I did say that, although I didn’t entirely expect him to do so. I wonder what he decided. How much of what he’ll say now is the truth, and how much of it is an invention to get me off his back.
“As I’m sure you can guess, I don’t pose as Soren to keep an eye on what the merchants are doing.”
I’d guessed that, yes. “Go on.”
“And you’ve probably also noticed that you aren’t the only one around here that hates me. Hated me?” He raises one eyebrow, the brow that was his good one when he was Soren.
“Hates you,” I say, but I must not say it very convincingly because he smiles.

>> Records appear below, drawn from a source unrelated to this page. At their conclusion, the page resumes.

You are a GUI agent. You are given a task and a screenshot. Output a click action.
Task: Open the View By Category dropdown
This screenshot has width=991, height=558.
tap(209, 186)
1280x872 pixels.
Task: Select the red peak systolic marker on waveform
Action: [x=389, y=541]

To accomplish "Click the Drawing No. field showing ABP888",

“Of course. You aren’t the only person around here who hates me. In fact, I have many enemies.” He shifts, and the humor drains from his face. “Information is leaving the palace, but I don’t know how. I don’t know who it is, but someone within is acting against me. Revealing my movements, my weaknesses. My plans and edicts before they’re announced. And they’re good at it.”

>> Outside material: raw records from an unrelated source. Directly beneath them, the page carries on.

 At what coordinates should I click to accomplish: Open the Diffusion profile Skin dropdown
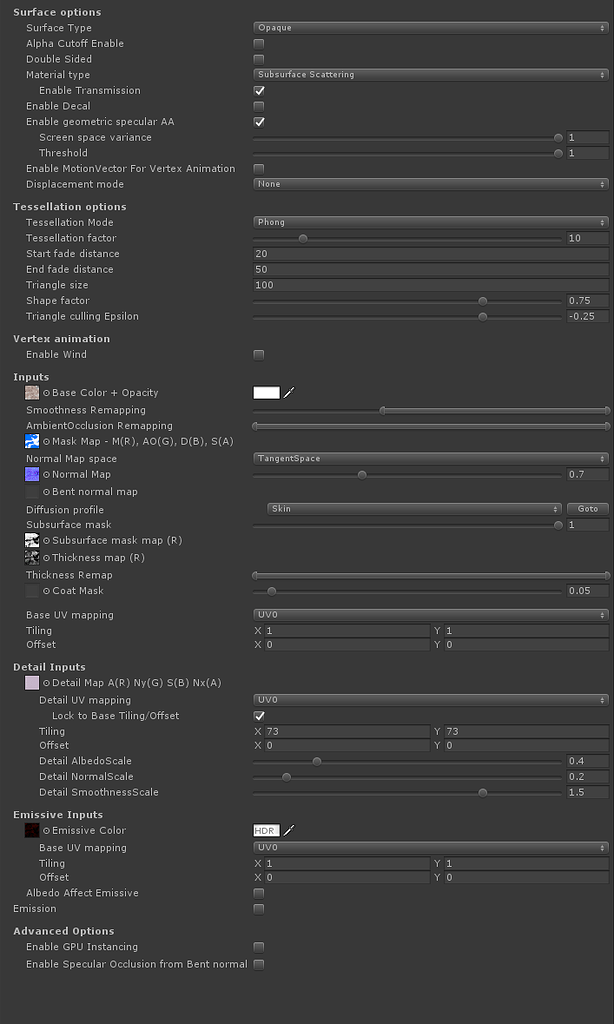click(x=415, y=509)
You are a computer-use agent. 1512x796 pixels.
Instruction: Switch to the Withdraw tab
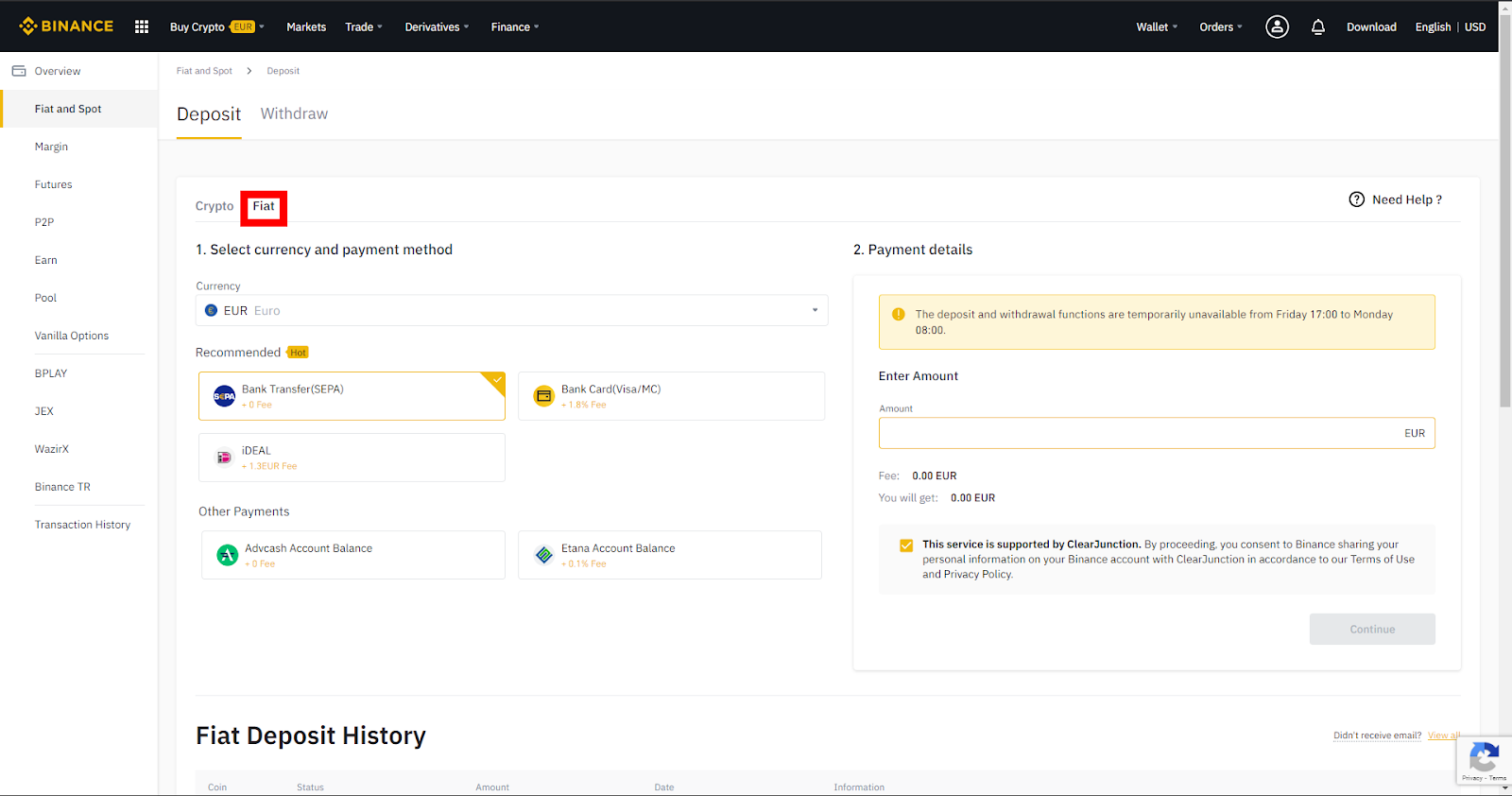294,113
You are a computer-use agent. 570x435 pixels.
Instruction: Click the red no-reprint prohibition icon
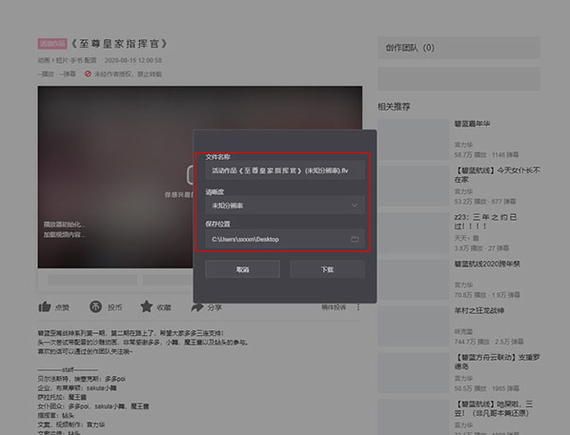(88, 74)
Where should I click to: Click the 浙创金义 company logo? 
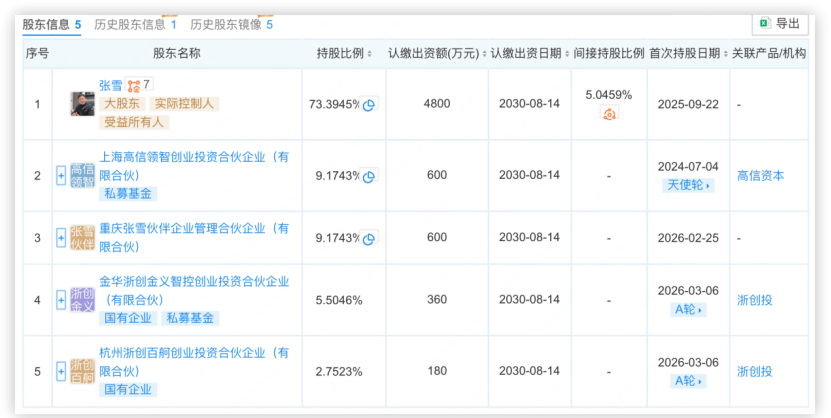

My pulse races. This is incredibly revealing information. “Why would you tell me this?” Ronan is a self-admitted idiot, but surely he’s not this stupid. He knows how I feel about him.
“Because I know it’s not you. It began long before you arrived. Nithyria may hate me, but you’ve always been open in your disdain. I find it oddly comforting.”
“You find itcomfortingthat we hate you.”
“I mean, I’d prefer it if you didn’t. But you can’t make everyone happy at the same time, and I know you must realize what another rebellion would cost us. What it would cost your own people.”
I had just been thinking of that very thing. Vahlo damn him, he’s getting into my head.
“But there’s someone among my own people who is using their position to undermine me. That’s what my shadow-born are doing. They don’t know why they’re doing it—although apparently some of them suspect more than I’d realized. They keep tabs on my advisors. My friends. Even my own family.”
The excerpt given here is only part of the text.